Concepts#
conda-ship separates three concerns:
resolving and recording a conda runtime package set
stamping a generic runtime template into a distribution-specific runtime
staging release artifacts that downstream projects can distribute
The split from conda-express makes that separation explicit. conda-ship owns these
generic concerns; conda-express owns the cx and cxz distribution built with
them.
Builder#
The cs CLI is the builder. It reads conda.toml/conda.lock,
pyproject.toml with [tool.conda] plus conda.lock, the compatible
pixi.toml/pixi.lock pair, or pyproject.toml with [tool.pixi] plus
pixi.lock, applies [tool.conda-ship], then derives a runtime lock, bundle files,
runtimes, and artifact metadata.
The selected source lockfile is the source of the concrete conda package records. conda-ship is not a replacement for conda-workspaces, Pixi, or any other workspace solver; it consumes a solved environment and turns it into runtime artifacts.
Runtime#
A runtime is the executable that users run after conda-ship finishes.
Examples include demo, demoz, cx, and cxz.
The runtime name is the base executable name for that runtime. It can come from
[tool.conda-ship].runtime or --runtime, and it is not a conda environment
name. The embedded layout adds the z suffix to the staged executable name
because that variant contains compressed package archives.
Use “runtime” for the executable conda-ship produces, “delegate” for the
executable inside the managed prefix that receives pass-through arguments, and
“artifact” for the release files written to dist/.
Runtime Template#
cs-template is an internal generic binary target. It is not a first-party
distribution. During cs build, the builder copies a generic runtime
template under the resolved runtime name and stamps the copy with the runtime
name, delegate, install scheme, install name, metadata filename, environment
variable names, runtime lock, and optional bundle. The stamped copy is the runtime.
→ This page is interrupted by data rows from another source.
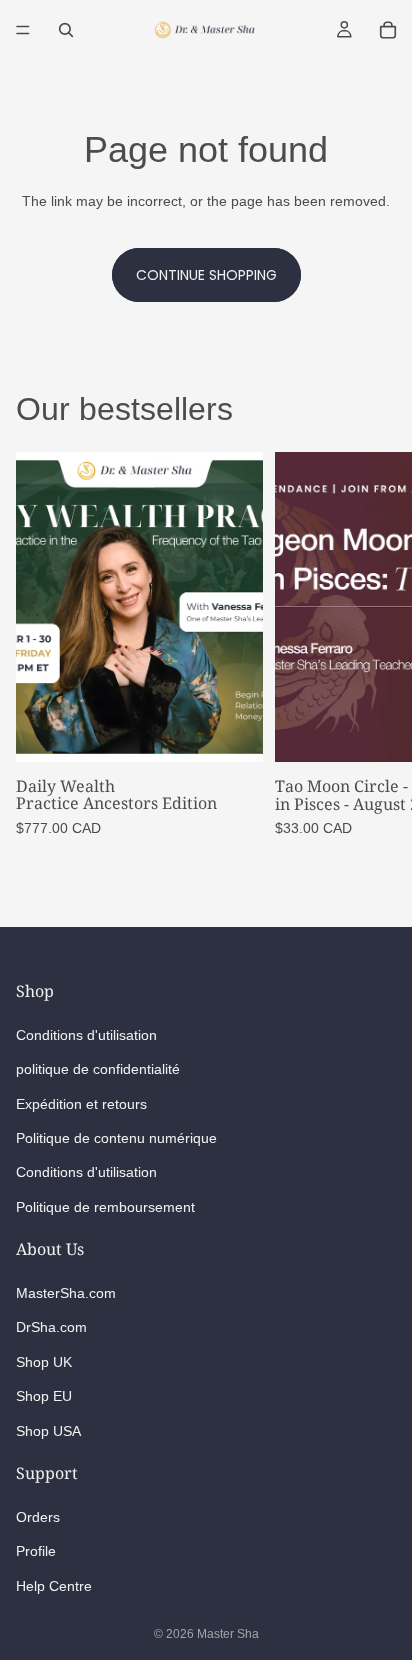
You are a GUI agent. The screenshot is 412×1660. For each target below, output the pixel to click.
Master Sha (228, 1634)
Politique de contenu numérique (116, 1138)
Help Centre (54, 1586)
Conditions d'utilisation (86, 1035)
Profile (36, 1551)
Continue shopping (206, 275)
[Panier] (388, 30)
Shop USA (48, 1430)
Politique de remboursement (105, 1206)
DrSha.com (51, 1327)
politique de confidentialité (98, 1069)
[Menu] (23, 30)
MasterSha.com (66, 1293)
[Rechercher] (66, 30)
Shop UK (44, 1362)
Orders (38, 1517)
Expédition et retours (81, 1103)
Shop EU (44, 1396)
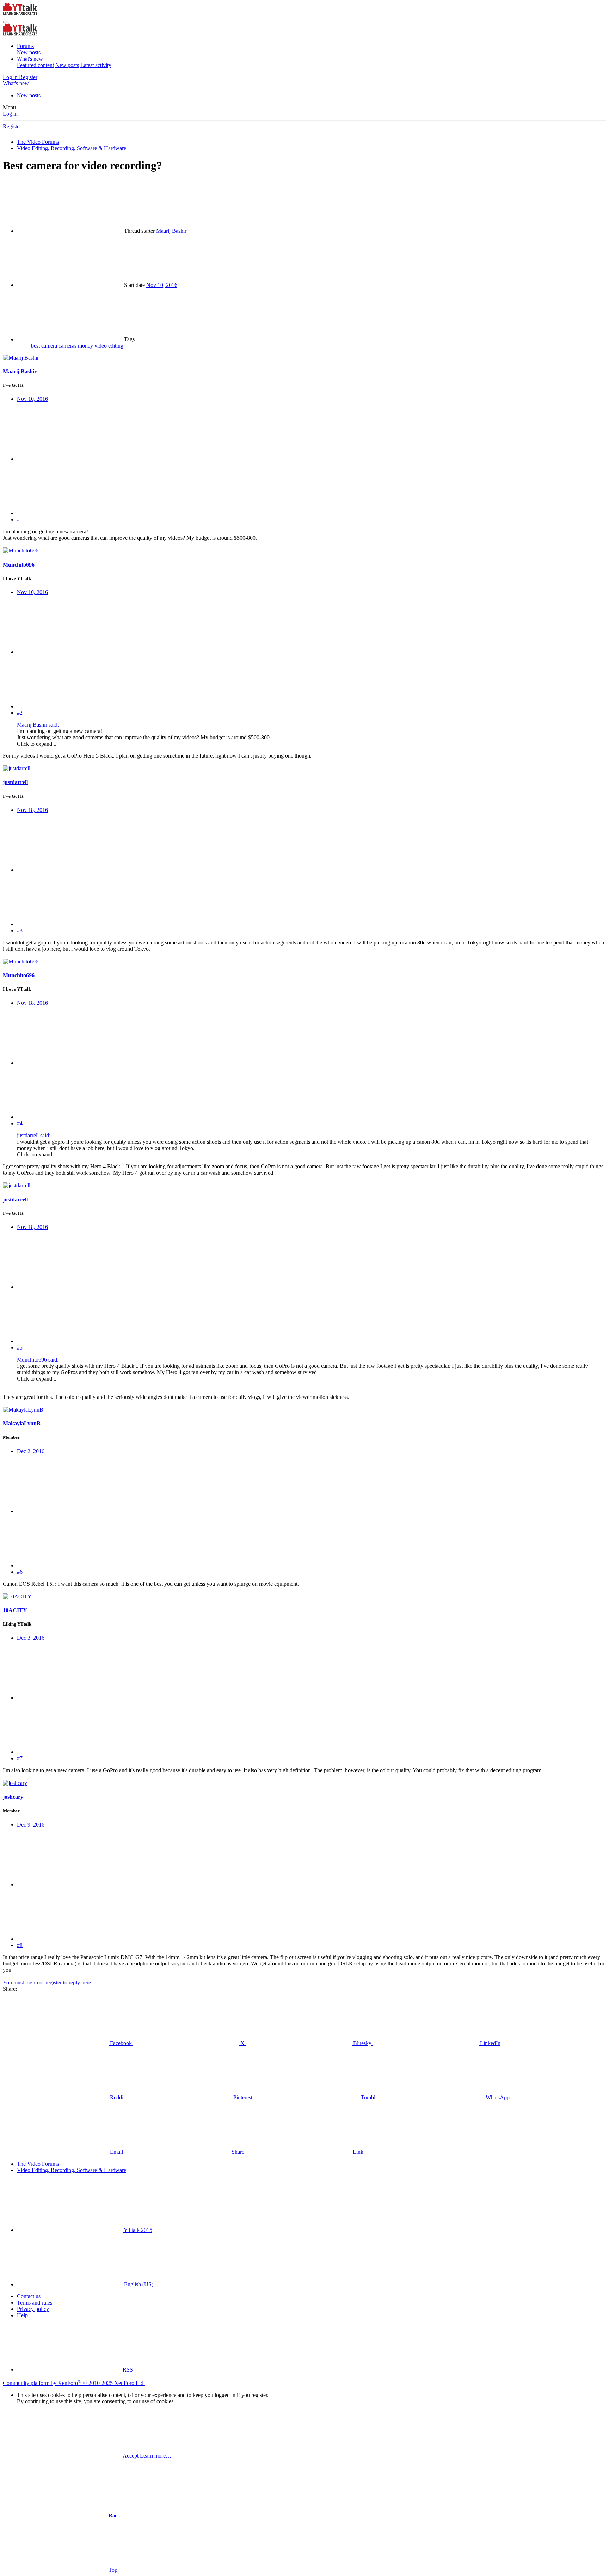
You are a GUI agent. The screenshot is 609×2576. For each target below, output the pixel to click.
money (86, 346)
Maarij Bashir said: (38, 725)
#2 (20, 713)
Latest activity (95, 65)
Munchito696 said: (38, 1360)
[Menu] (5, 22)
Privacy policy (33, 2309)
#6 (20, 1572)
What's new (30, 59)
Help (22, 2315)
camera (50, 346)
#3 (20, 931)
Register (12, 126)
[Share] (70, 459)
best (36, 346)
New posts (29, 52)
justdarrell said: (33, 1135)
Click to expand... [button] (36, 744)
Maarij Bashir (171, 231)
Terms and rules (34, 2303)
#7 (20, 1758)
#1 (20, 519)
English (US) (138, 2284)
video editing (108, 346)
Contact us (29, 2296)
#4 (20, 1123)
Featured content (35, 65)
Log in (10, 114)
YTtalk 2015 (137, 2230)
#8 (20, 1945)
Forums (25, 46)
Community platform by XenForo (74, 2383)
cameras (68, 346)
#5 (20, 1348)
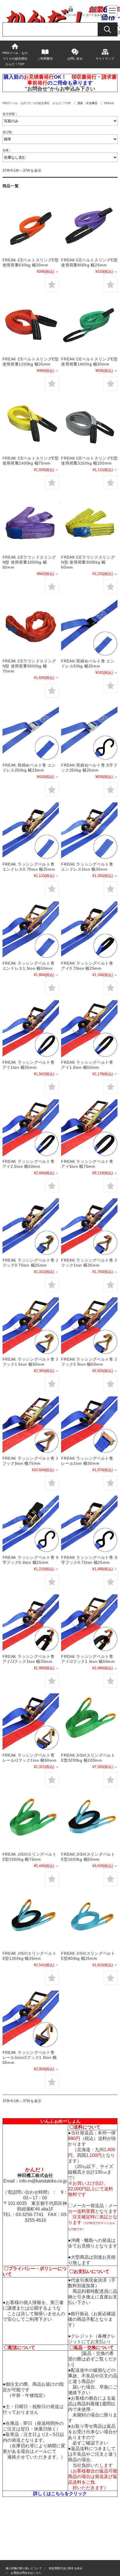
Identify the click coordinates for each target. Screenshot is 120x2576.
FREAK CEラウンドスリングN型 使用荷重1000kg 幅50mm (29, 562)
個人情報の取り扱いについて (24, 2568)
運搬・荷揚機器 (87, 103)
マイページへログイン (71, 15)
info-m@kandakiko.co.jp (43, 2181)
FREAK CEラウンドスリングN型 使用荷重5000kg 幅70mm (29, 666)
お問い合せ (75, 58)
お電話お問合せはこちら (26, 2572)
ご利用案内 (45, 58)
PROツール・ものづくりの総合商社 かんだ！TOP (16, 58)
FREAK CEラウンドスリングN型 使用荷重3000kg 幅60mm (88, 562)
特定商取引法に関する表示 (65, 2568)
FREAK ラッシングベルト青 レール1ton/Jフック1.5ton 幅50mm (30, 2057)
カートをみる (94, 15)
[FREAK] (31, 226)
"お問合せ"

Released builds and packaged local builds use prebuilt template assets.
Runtime Lock#
The runtime lock is derived from the configured source environment, then filtered
through [tool.conda-ship].exclude. conda-ship stamps the derived lock into every
runtime artifact and stages a copy next to the output binary. It is not a second
checked-in project lockfile.
cs inspect derives the same runtime lock without writing files, so it is
the local preflight command. cs build and cs run derive the lock as part
of their normal work.
The generated runtime can install from:
the stamped lockfile and network package downloads
the stamped lockfile and an external package bundle
the stamped lockfile and an embedded package bundle
Bundles#
Bundles contain downloaded conda package archives. They are not conda channel mirrors; conda-ship already has the channel and package records in the runtime lock.
The external layout pairs a runtime with RUNTIME.bundle.tar.zst. The
embedded layout appends z to the runtime name and includes the compressed
bundle inside the runtime.
An embedded runtime automatically uses its bundled archives during
bootstrap. An explicit --bundle can still override that bundle.
The bundle format is intentionally narrow. conda-ship writes top-level .conda
and .tar.bz2 files, then verifies them against the lockfile at install time.
Embedded bundles reject nested paths and links before extraction.